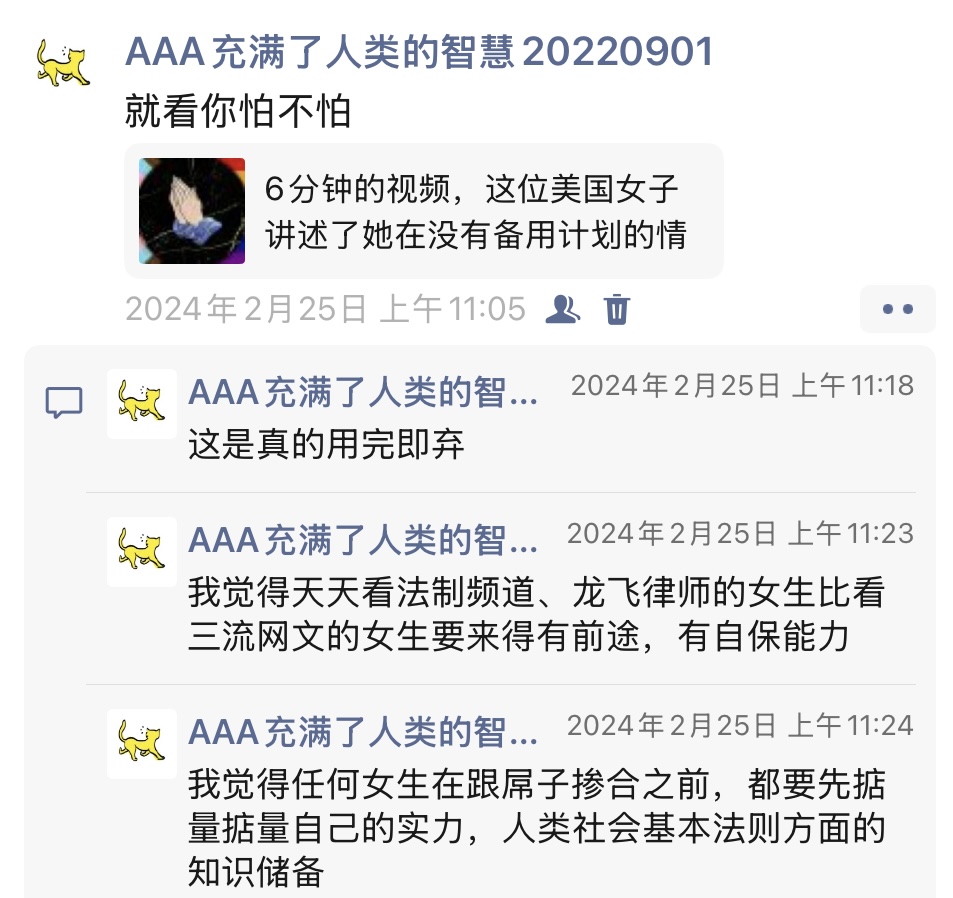Open the post visibility people icon
Screen dimensions: 953x898
pyautogui.click(x=562, y=309)
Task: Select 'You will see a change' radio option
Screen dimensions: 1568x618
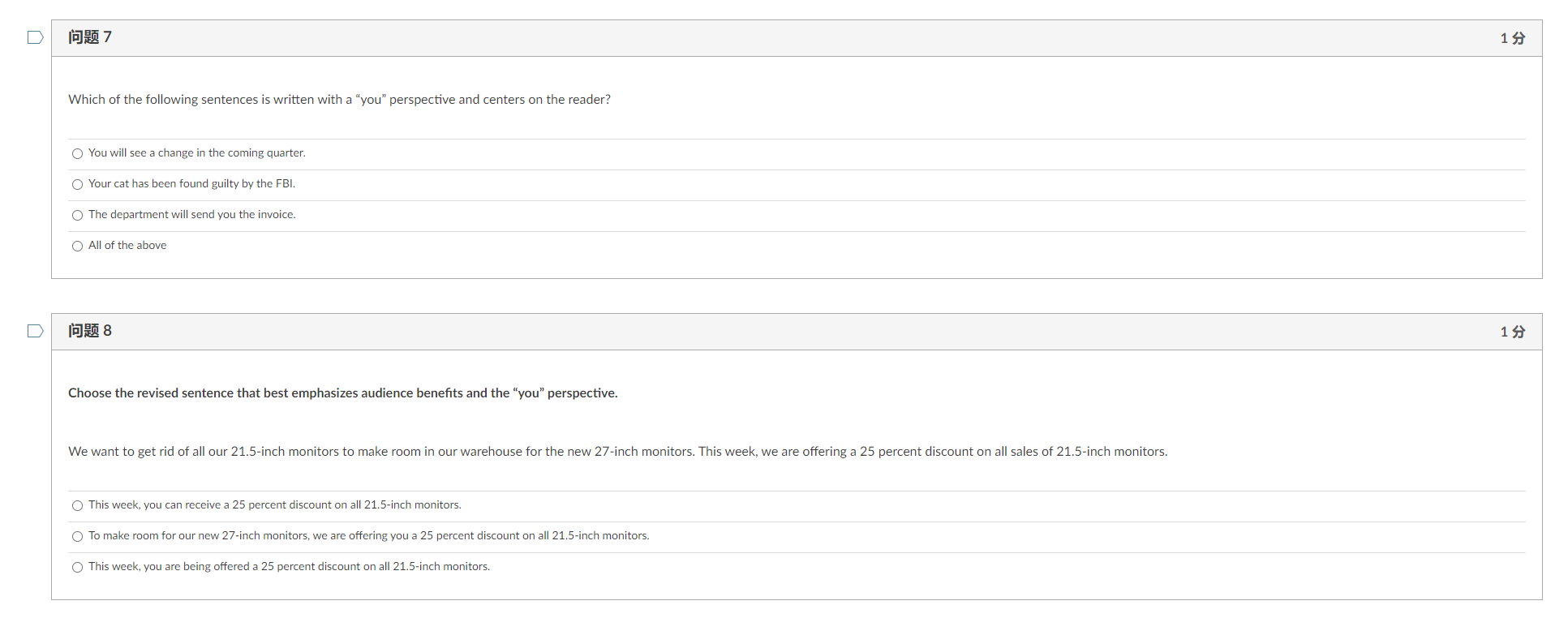Action: pos(78,153)
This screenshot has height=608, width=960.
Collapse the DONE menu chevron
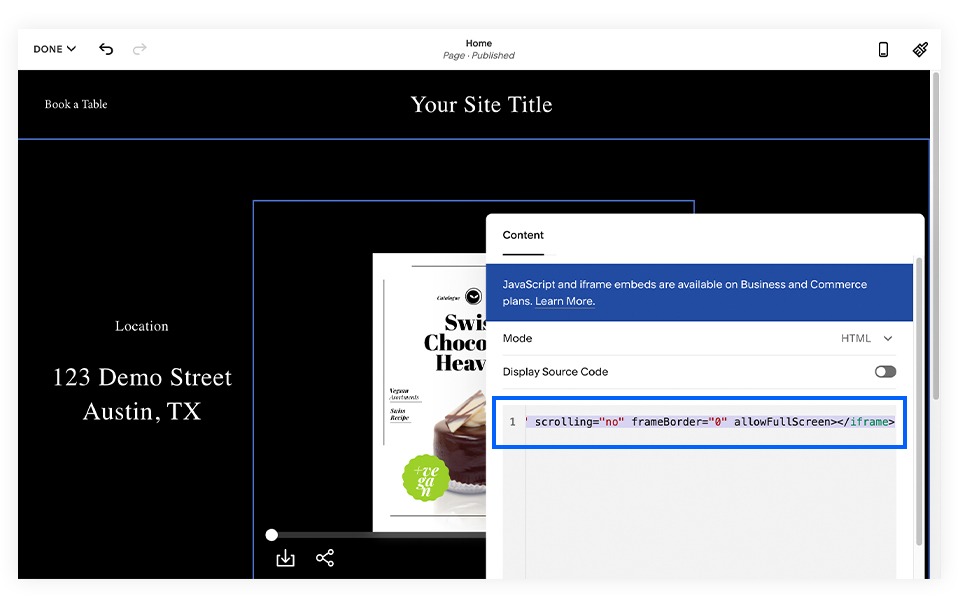coord(72,49)
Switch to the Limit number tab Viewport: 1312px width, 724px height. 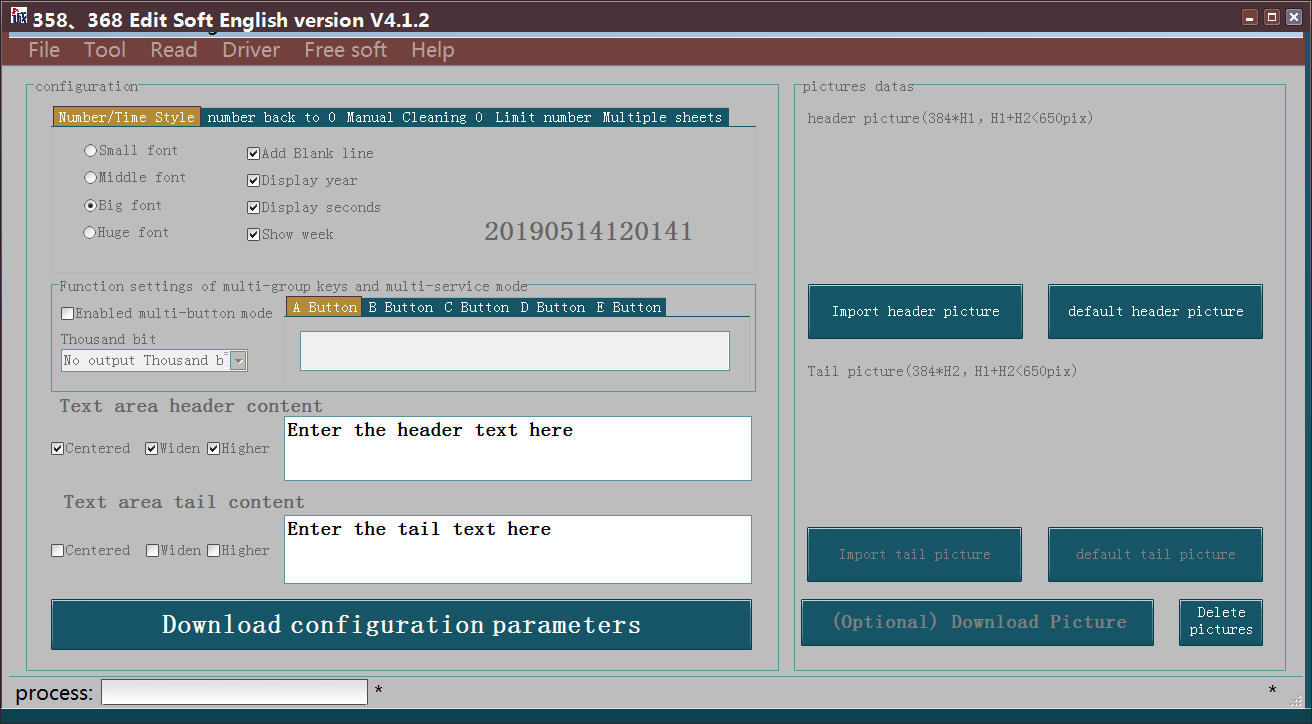(543, 117)
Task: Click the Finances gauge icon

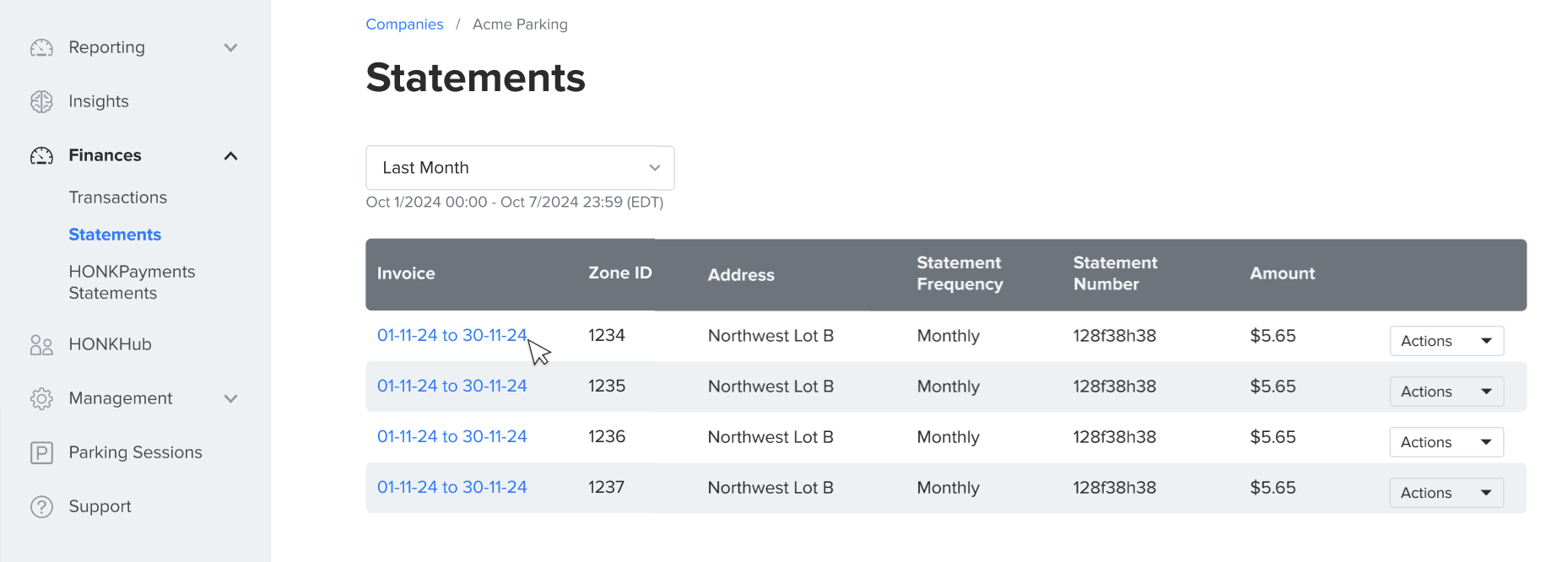Action: coord(41,155)
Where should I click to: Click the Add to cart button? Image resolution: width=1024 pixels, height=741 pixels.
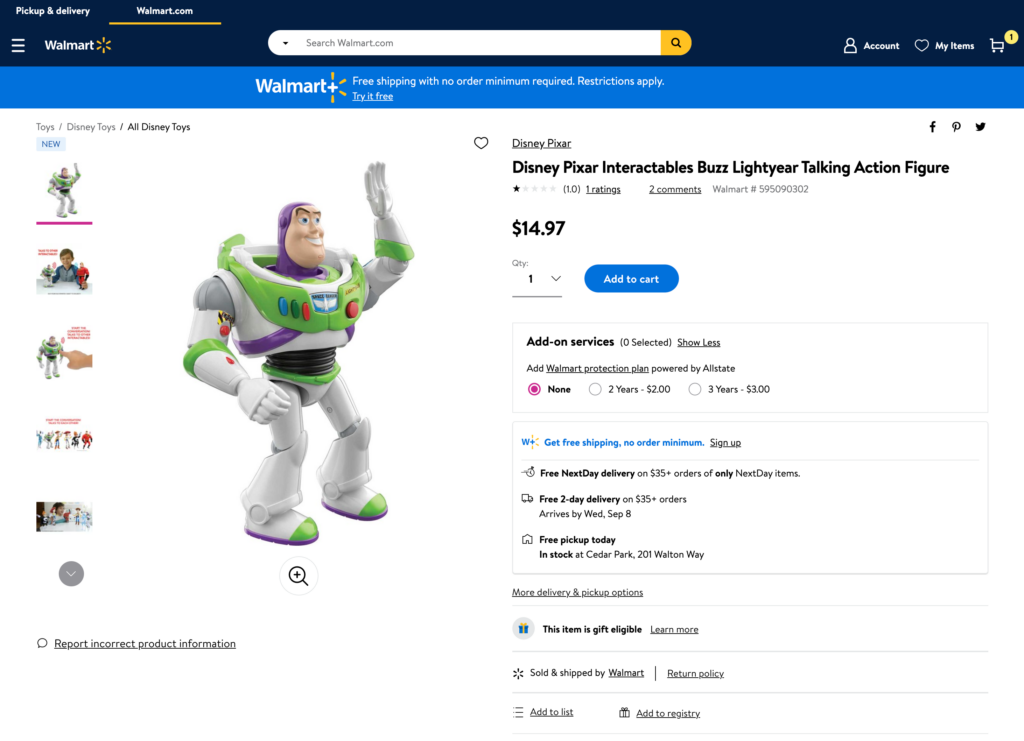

◆ ◆ ◆ ◆

Give back, exactly and with nothing added, the lines from the line with "Task: Click the Finances gauge icon" through the final line of the data, both included; leave pictures out.

Task: Click the Finances gauge icon

Action: coord(41,155)
Where should I click to: Click the Add to cart button? Image resolution: width=1024 pixels, height=741 pixels.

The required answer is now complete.